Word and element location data
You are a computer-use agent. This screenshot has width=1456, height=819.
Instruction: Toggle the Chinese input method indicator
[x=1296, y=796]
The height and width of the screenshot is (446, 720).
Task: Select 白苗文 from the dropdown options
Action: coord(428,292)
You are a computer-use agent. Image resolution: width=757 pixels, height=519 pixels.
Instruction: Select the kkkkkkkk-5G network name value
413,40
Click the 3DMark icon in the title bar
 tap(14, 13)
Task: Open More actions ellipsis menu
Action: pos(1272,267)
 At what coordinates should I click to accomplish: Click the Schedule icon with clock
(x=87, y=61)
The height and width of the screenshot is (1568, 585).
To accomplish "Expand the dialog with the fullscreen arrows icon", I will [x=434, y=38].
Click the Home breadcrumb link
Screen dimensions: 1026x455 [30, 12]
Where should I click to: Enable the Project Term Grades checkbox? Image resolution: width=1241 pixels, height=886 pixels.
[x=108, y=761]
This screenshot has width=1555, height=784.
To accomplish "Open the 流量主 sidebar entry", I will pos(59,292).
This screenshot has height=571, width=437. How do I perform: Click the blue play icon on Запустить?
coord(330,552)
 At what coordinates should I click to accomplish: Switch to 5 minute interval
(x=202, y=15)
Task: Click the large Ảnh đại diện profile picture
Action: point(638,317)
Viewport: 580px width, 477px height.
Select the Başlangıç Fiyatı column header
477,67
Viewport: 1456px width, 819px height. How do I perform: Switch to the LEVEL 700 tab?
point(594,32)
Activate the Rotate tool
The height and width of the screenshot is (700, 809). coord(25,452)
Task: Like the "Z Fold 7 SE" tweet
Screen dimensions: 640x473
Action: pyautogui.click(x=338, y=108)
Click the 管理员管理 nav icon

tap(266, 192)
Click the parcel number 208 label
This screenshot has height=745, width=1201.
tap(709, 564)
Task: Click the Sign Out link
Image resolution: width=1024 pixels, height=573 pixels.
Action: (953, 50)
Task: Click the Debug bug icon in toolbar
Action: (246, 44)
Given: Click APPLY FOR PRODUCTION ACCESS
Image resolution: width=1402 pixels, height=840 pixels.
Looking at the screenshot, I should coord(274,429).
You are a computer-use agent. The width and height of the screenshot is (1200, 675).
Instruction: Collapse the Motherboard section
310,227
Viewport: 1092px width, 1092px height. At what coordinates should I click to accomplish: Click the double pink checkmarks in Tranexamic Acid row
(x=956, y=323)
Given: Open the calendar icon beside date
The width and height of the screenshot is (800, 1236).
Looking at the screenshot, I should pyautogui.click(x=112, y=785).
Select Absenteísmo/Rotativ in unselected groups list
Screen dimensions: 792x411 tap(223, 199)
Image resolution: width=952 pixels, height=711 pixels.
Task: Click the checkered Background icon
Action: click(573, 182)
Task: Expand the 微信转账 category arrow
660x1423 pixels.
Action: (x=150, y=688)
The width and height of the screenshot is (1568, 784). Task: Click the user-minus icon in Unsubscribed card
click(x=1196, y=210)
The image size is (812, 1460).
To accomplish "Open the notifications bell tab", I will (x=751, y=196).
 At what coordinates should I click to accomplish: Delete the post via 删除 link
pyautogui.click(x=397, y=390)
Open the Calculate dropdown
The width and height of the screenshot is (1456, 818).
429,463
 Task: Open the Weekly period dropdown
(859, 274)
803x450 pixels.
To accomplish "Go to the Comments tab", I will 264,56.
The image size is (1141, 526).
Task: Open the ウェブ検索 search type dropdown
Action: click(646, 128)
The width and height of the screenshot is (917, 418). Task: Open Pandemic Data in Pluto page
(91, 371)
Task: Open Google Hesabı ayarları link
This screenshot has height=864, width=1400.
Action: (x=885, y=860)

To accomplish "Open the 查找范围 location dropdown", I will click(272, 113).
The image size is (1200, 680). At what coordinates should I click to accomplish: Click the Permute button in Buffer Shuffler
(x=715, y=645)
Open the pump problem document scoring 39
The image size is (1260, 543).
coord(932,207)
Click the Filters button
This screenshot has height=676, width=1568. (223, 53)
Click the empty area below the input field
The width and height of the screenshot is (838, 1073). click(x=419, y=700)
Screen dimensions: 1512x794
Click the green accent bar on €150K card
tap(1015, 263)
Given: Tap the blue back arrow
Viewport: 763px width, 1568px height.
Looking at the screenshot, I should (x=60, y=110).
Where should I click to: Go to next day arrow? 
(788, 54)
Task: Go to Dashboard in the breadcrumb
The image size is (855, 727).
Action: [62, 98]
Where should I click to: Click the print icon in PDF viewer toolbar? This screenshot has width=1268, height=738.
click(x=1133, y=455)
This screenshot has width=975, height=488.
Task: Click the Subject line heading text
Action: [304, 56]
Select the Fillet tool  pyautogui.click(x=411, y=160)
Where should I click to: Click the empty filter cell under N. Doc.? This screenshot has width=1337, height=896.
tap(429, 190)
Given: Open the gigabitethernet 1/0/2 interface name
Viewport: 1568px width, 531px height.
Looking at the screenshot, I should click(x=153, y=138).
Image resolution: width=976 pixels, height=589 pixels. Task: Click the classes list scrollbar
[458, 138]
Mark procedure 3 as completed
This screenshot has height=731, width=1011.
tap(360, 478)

▶ _PROBLEM_: Put the lines from the line with "Select the Fillet" to the line with "Looking at the screenshot, I should click(x=153, y=138)." into a two-column CSV with the headers text and answer. Use one row for each text and its answer, quote every field, and replace line breaks with spaces.

▶ _SOLUTION TO THIS EXERCISE_:
text,answer
"Select the Fillet tool","pyautogui.click(x=411, y=160)"
"Where should I click to: Click the empty filter cell under N. Doc.? This screenshot has width=1337, height=896.","tap(429, 190)"
"Given: Open the gigabitethernet 1/0/2 interface name Viewport: 1568px width, 531px height.","Looking at the screenshot, I should click(x=153, y=138)."